Organizing Your Environment
A cluttered desk or office is distracting. Yes, you may be able to find that one file you need among the mess, but the negative effects of clutter include frustration, waste of time, anxiety, and low self-esteem. Moreover, if you are unavailable for any reason, no one else will be able to find that file.
Sometimes clutter is helpful. We all know someone who finds the right-sized staples or the exact email address that no one else has because everyone else thought the item or information wasn’t worth saving. One study, published by the American Psychological Association, found that messy rooms encourage more creative thinking and a willingness to try new things.
Assuming, however, that the long-term benefits of organization outweigh the short-term benefits of disorganization, here are a few organizational tips:
- Designate a specific area for the tools you use most—a drawer for pens, a file cabinet for physical files, a bowl for thumb drives.
- Clean up the files on your hard drive—if you have to wade through hundreds of unread and never-to-be-read emails, you will waste time and energy looking for the one email you need.
- Remove what you don’t need—old business cards from contacts you haven’t reached out to in years, thirty pens, dead plants, a broken computer. If you don’t have a trash can nearby, get one.
- Scan physical copies and save them electronically—then throw away the paper.
- Open up any space anywhere—even shuffling a disorganized pile into one stack helps to clear space for further organization.
Organizing Your Thinking
When your thoughts are scattered—and multitasking is a major foe of focus and concentration—you will have difficulty prioritizing, planning, and communicating, let alone thinking creatively. To promote organized thinking:
- Write it down—make a list, fill a page with words, create a diagram but make those thoughts physical.
- Talk it out—but first, tell your listener that your thoughts aren’t clear yet so they are prepared for rambling.
- Walk away and do something different—break the pattern of your thinking and let another experience prompt a different viewpoint.

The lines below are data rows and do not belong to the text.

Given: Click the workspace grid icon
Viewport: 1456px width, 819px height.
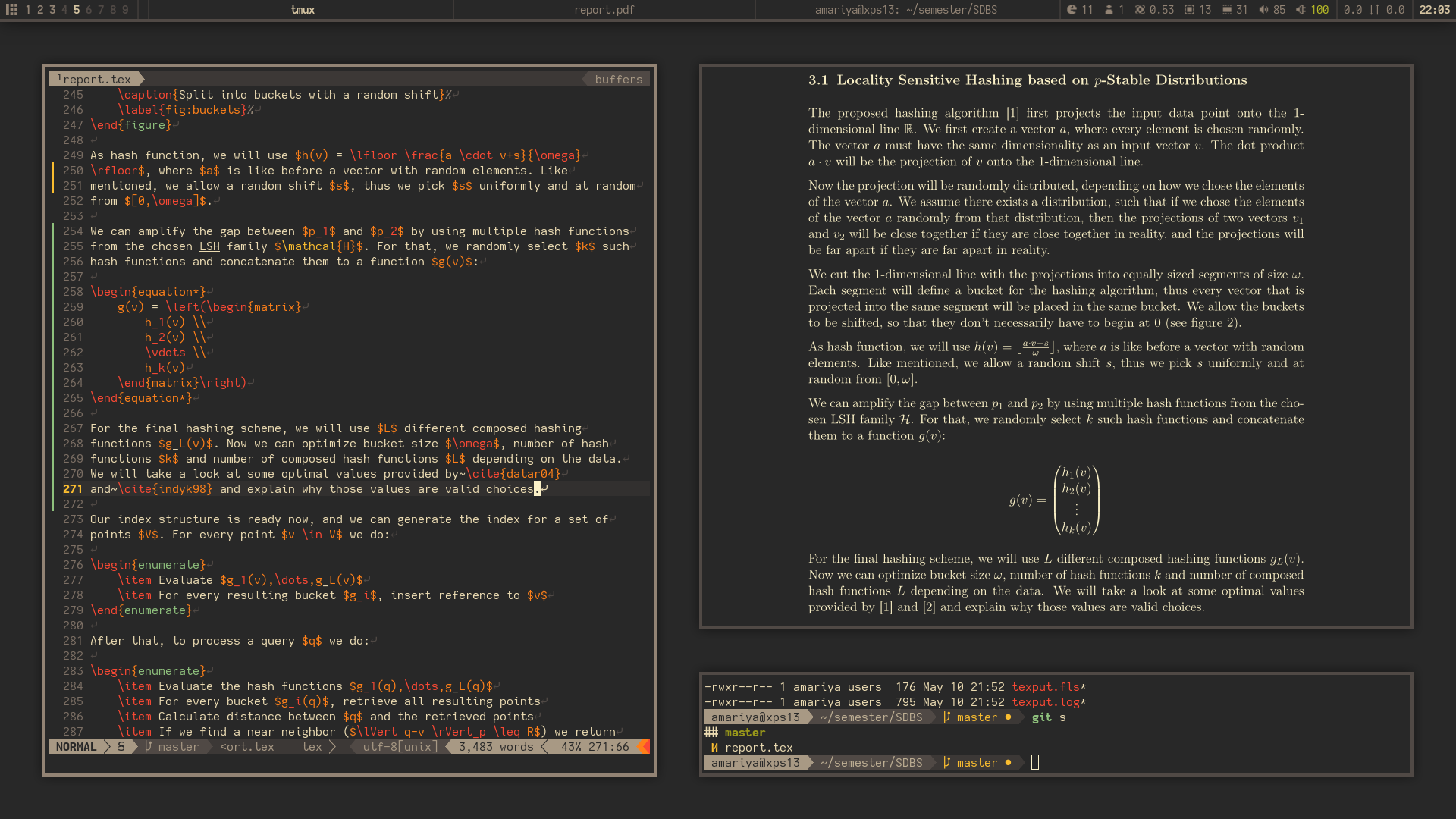Looking at the screenshot, I should (11, 10).
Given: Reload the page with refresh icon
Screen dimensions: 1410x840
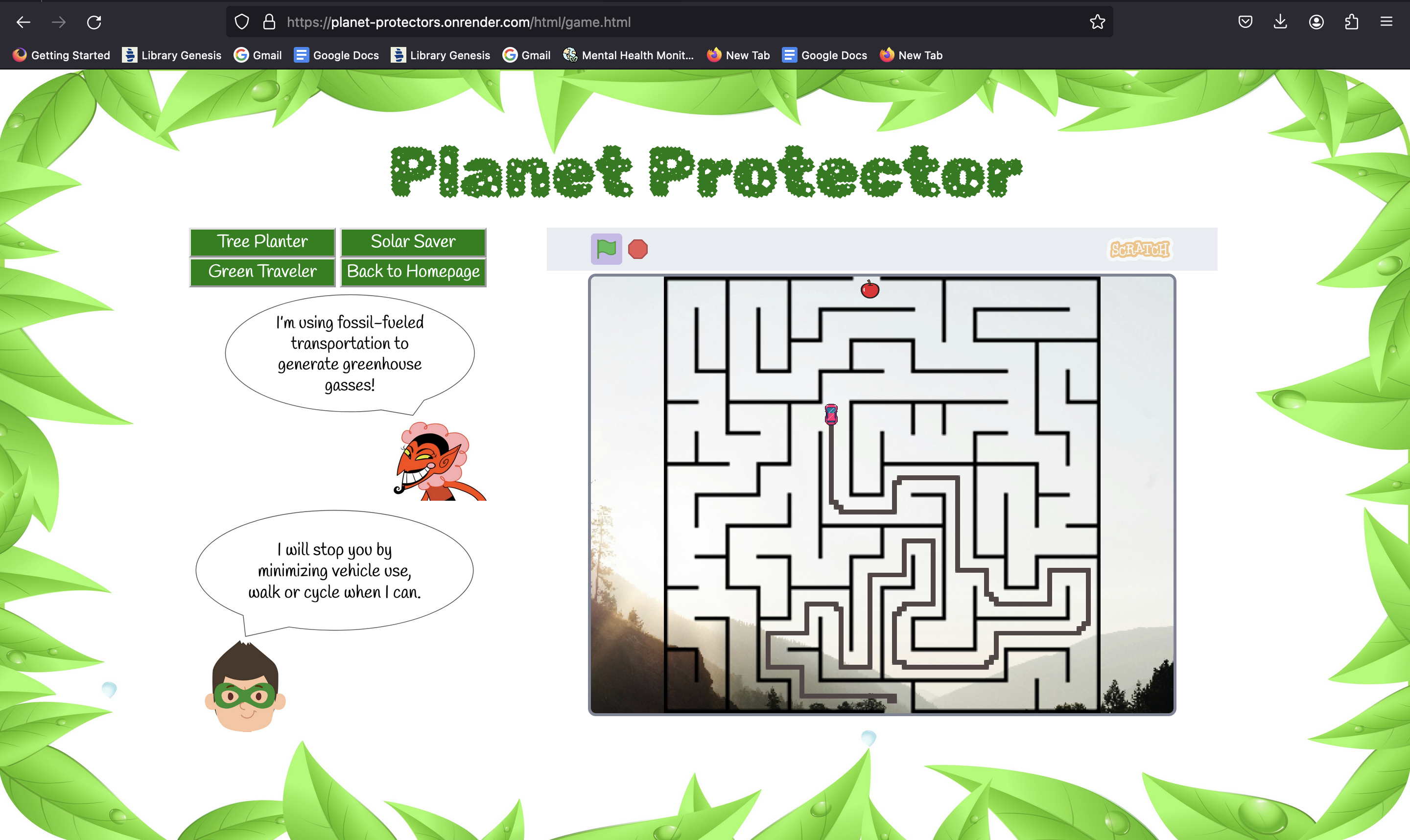Looking at the screenshot, I should [x=94, y=22].
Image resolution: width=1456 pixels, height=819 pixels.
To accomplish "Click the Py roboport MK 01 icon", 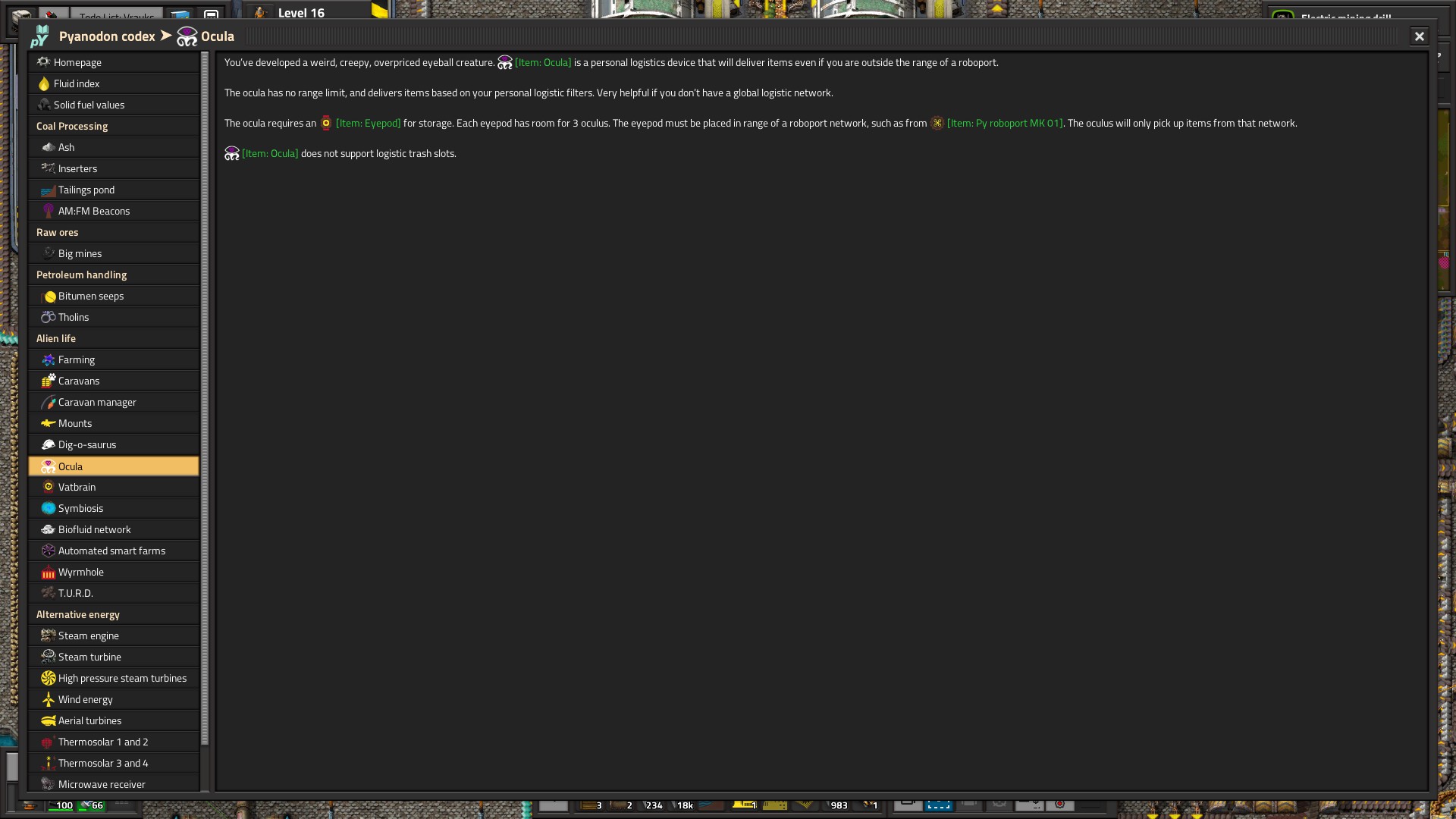I will point(937,124).
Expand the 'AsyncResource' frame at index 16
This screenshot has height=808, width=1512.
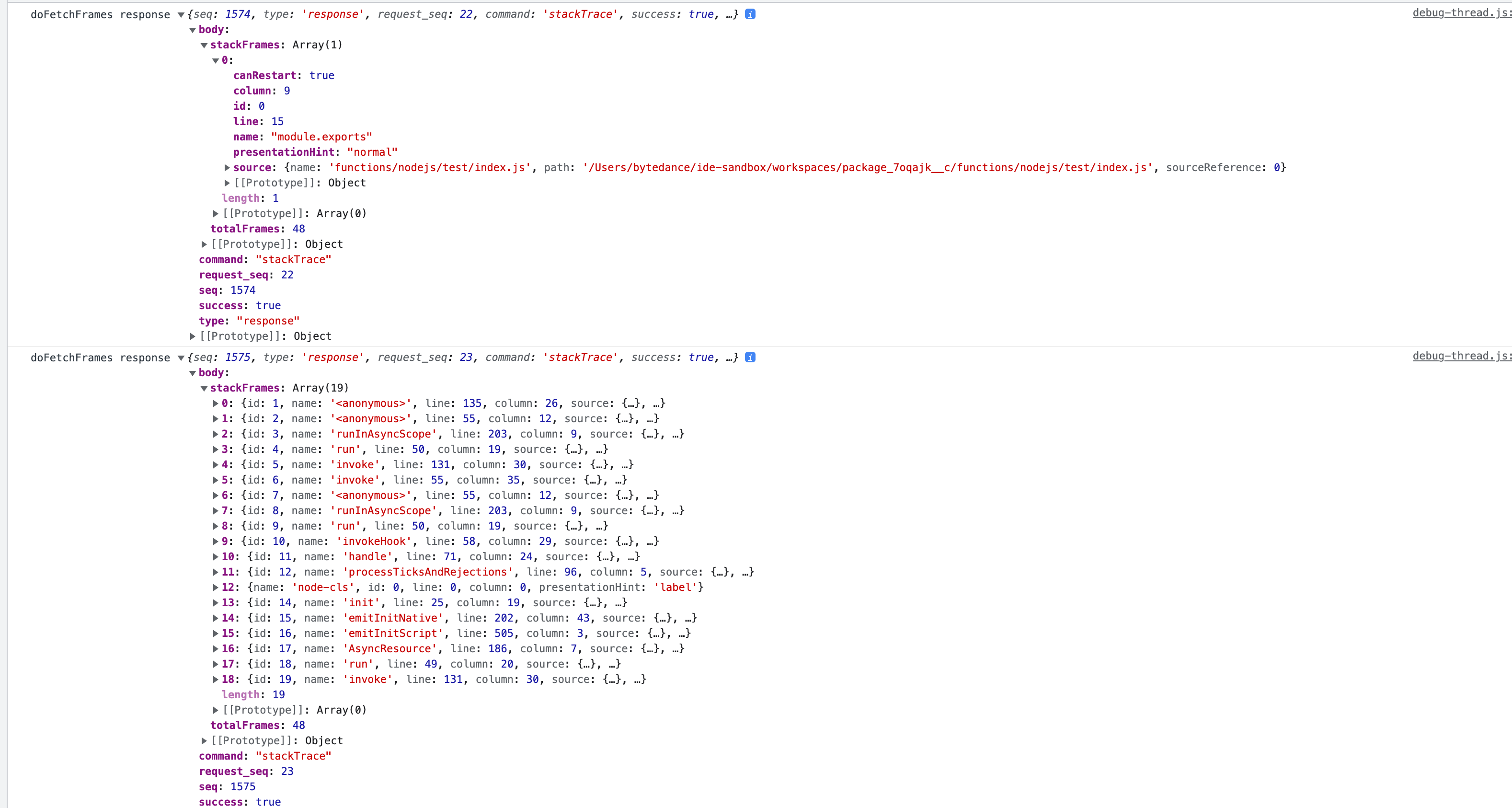point(216,649)
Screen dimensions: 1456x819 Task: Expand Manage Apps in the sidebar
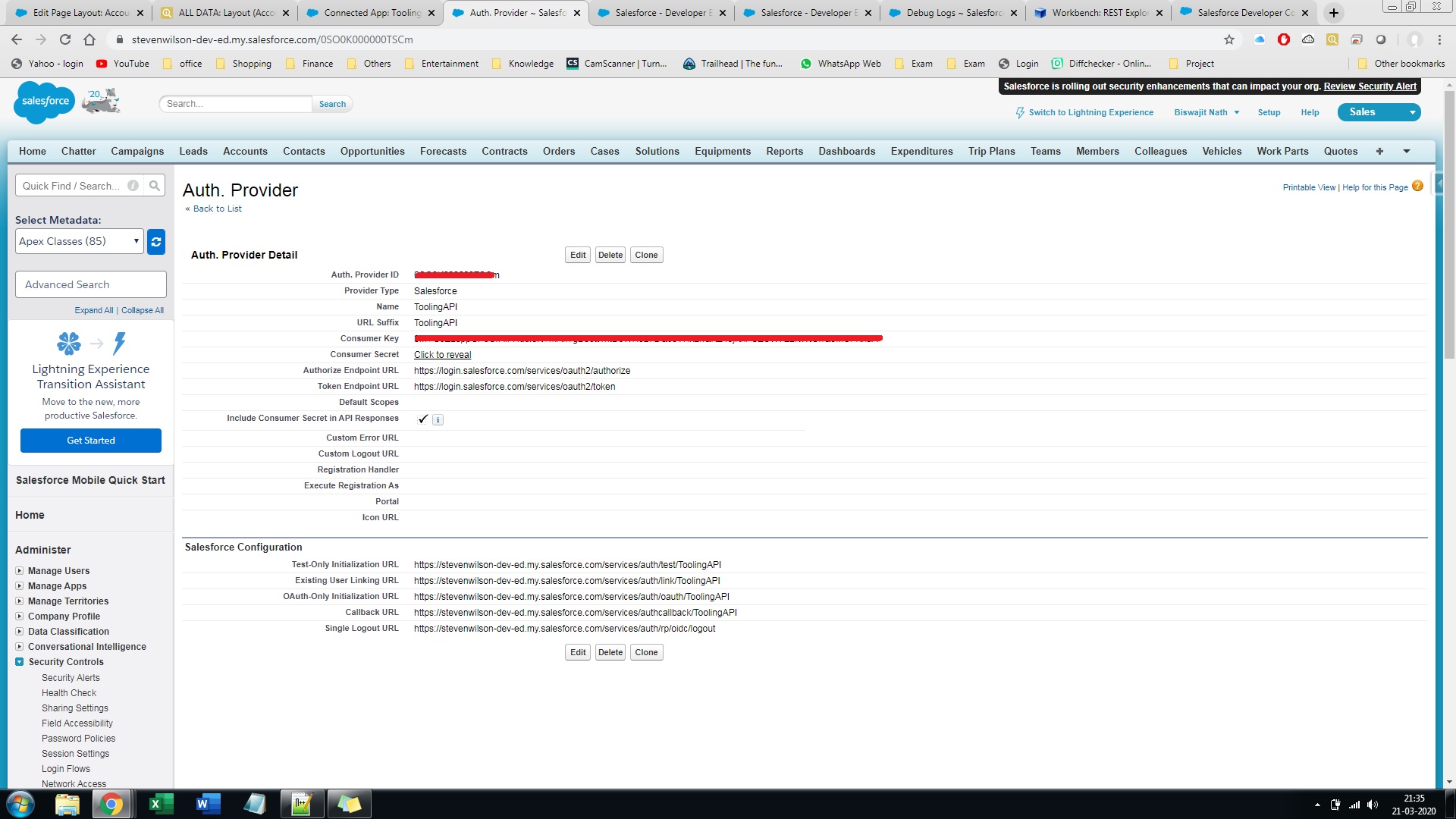pos(20,585)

- Return to a problem at your best time—you may be a morning person or a night person; use your best time for generating solutions, fresh ideas, and new approaches.
Organizing Your Team
A disorganized hiring approach will interfere with team synergy because you will hire people for the wrong reasons or using the wrong tactics. For example, if you believe a team works better when all the people have the same skill set, you may find that the team suffers from the lack of skill or becomes highly competitive in one narrow area—and dysfunctional as a result. As another example, if you feel that challenging people during interviews is the best technique, you may build a team entirely of bullies or people who are capable of being bullied. In organized hiring, you:
- Create a clear job description, with a combination of skills that it is humanly possible to attain.
- Follow a recruitment plan (advertising, social media search, job fair).
- Acknowledge all responses if humanly possible—this is simple politeness.
- Evaluate responses and select interviewees.
- Conduct interviews based on legal, objective criteria that match the job description and your team and company culture—use a scorecard to keep track of relative fit.
- Check referrals and candidate(s) background.
- Make a selection and present a firm job offer.
- Thank all other candidates—again, simple politeness.
- Includes a new hire orientation plan.
A well-organized team, on the other hand, appreciates and supports each other’s contribution to the team; knows and acknowledges the role each member plays; and is aware of goals, schedules, and plans. An organized leader allows the team to be organized by:
- Assigning roles
- Describing goals
- Creating schedules
- Communicating plans
- Appreciating everyone’s contribution in a timely manner.
Team meetings are often a breeding place for disorganization. An organized meeting:
- Begins with an agenda
- Begins and ends at the allotted time
- Sticks to the agenda
- Encourages participation but discourages rambling and repetition—signs of disorganized thinking.
Delegation is a strong organizational tool. If you are overwhelmed, delegate. Not only do you free space to organize your own work and thinking, but you give team members a chance to acquire new skills and learn leadership.